> Task statement: The copy should begin at the line containing "You are a GUI" and end at the last line of the material. Please reproduce those lines exactly and keep pictures out.

····················

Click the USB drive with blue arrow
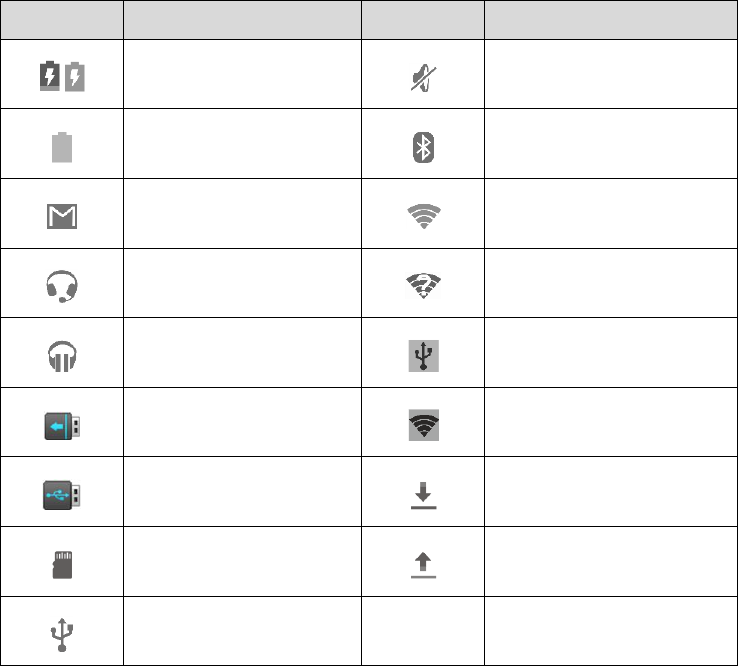Screen dimensions: 738x666 pos(61,425)
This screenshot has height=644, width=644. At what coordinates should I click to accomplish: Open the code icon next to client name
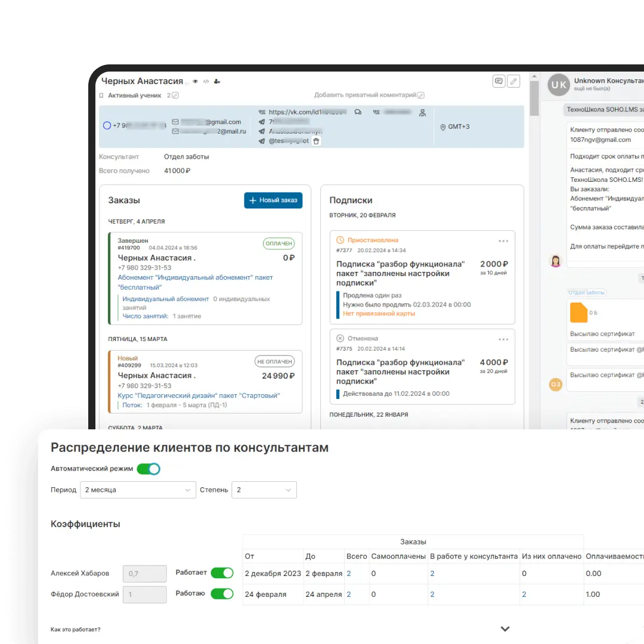click(206, 82)
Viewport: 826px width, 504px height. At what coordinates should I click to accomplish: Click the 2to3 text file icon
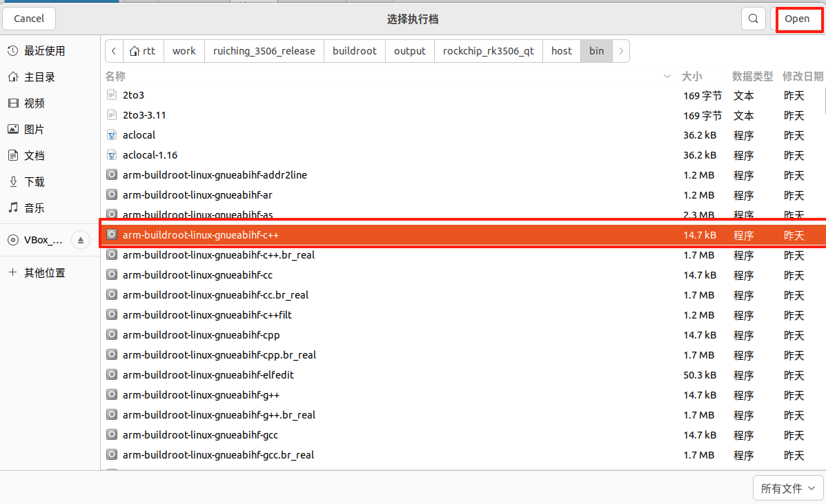[112, 95]
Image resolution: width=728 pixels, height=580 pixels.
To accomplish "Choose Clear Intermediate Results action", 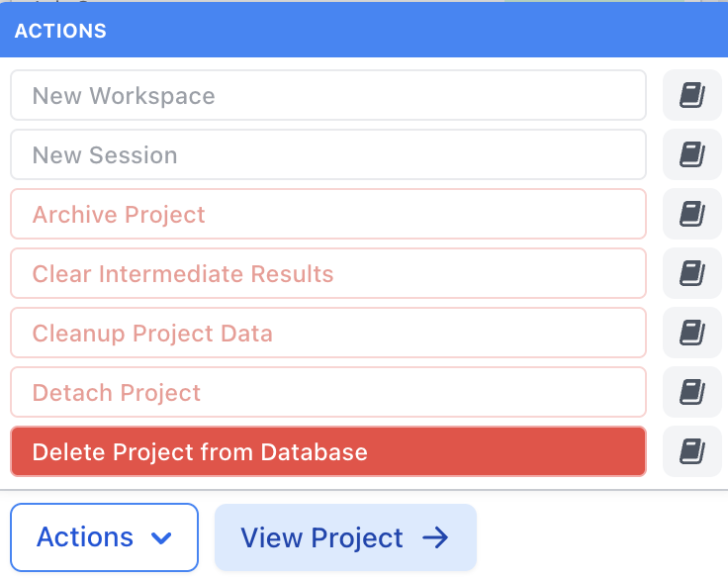I will [327, 274].
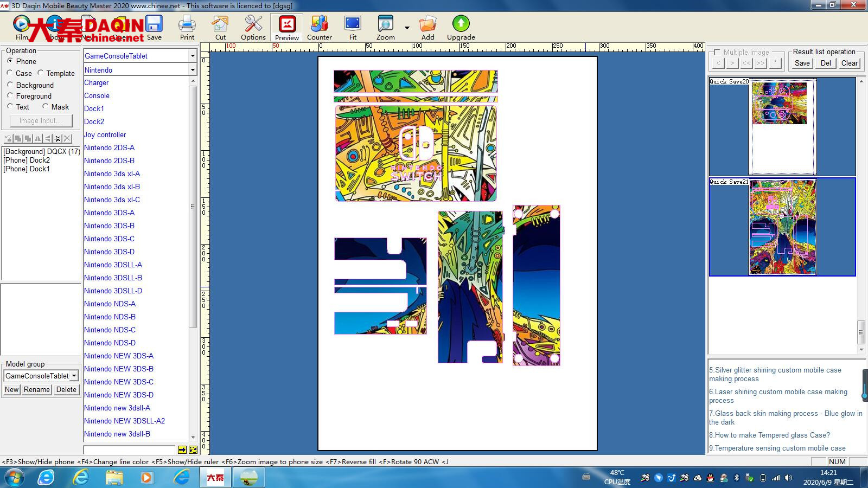868x488 pixels.
Task: Click the Zoom magnifier icon
Action: (385, 27)
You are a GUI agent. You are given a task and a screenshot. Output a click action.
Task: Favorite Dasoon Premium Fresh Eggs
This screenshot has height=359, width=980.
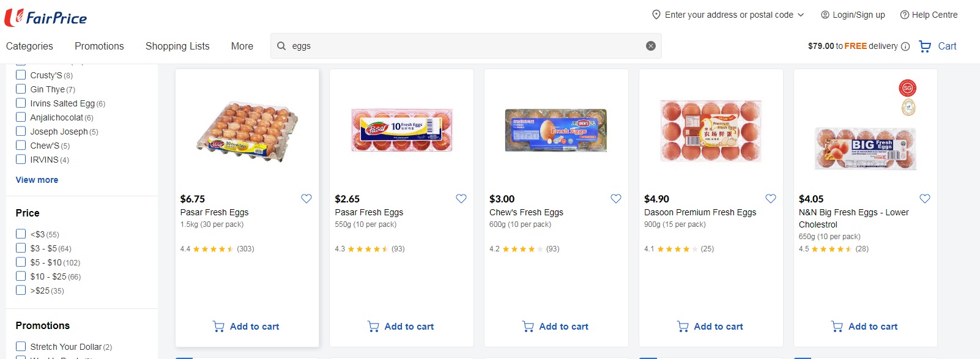(x=771, y=198)
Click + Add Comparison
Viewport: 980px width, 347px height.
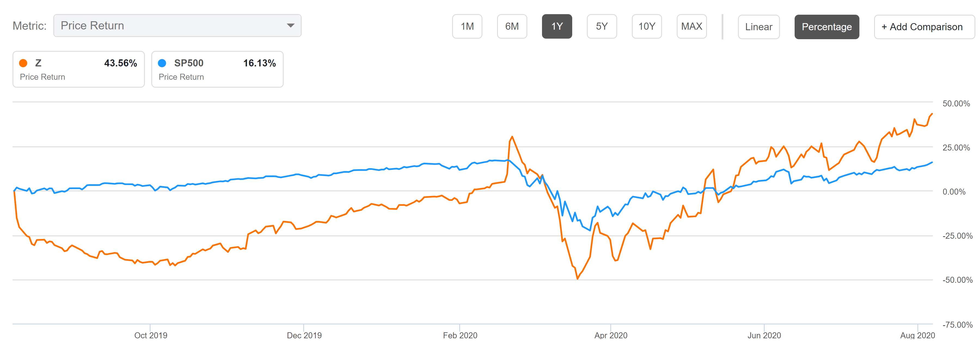(x=924, y=27)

····················

> Result below:
You are a GUI agent. You are given a task and a screenshot. Output a click action.
Task: Favorite Dasoon Premium Fresh Eggs
This screenshot has height=359, width=980.
(x=771, y=198)
Click + Add Comparison
Viewport: 980px width, 347px height.
(x=924, y=27)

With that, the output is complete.